There’s only one single fact on the business that I’ve learned over 20something years I’ve been working with IT: All hardware fails. No exceptions. The only question is ‘when’. And when the time comes you need someone to have physical access to the stuff.
I mean, sure, your laptop might run just fine for several years without problems or it might have shipping damage over that 3000km and it’ll break in a week. In either case, unless you have someone hands on the machine, it’s not going to do much.
True. And there’s also a ton of devices around which don’t trust LetsEncrypt either. There’s always edge cases.
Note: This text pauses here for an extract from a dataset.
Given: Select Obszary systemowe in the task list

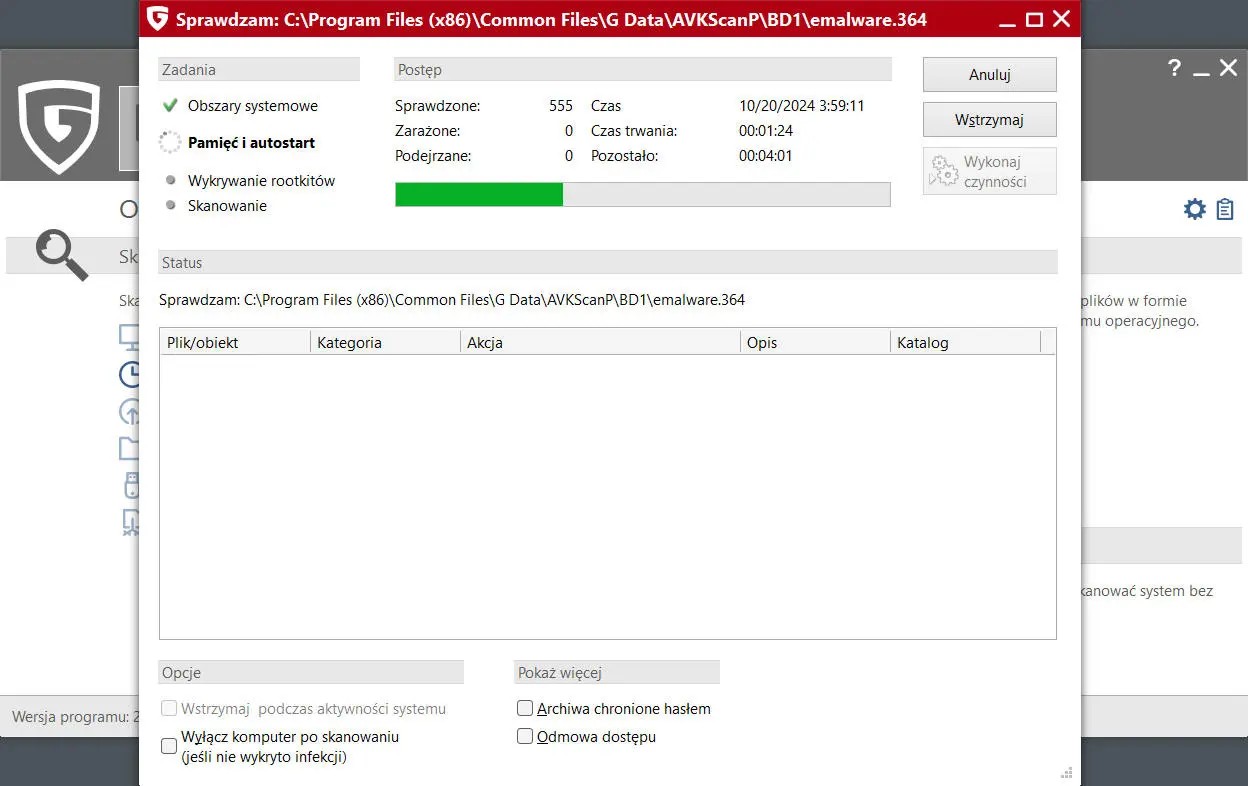Looking at the screenshot, I should click(253, 105).
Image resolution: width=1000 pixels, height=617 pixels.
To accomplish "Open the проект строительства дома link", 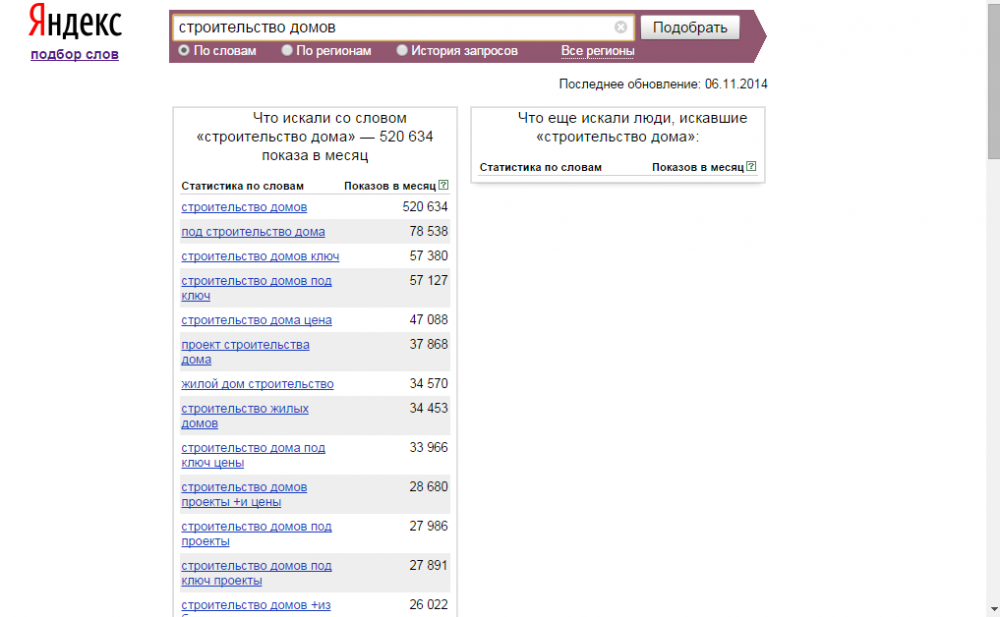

For example, take a bit older photocopier and it’s more than likely that it doesn’t trust on anything on this planet anymore and there’s no easy way to update CA lists even if the hardware itself is still perfectly functional.
That doesn’t mean that your self-signed CA, in itself, would be technically any less secure than the most expensive Verisign certificate you can find. And yes, there’s a ton of details and nuances here and there, but I’m not going to go trough every technical detail about how certificates work. I’m not an expert on that field by any stretch even if I do know a thing or two and there’s plenty of material online to dig deep into the topic if you want to.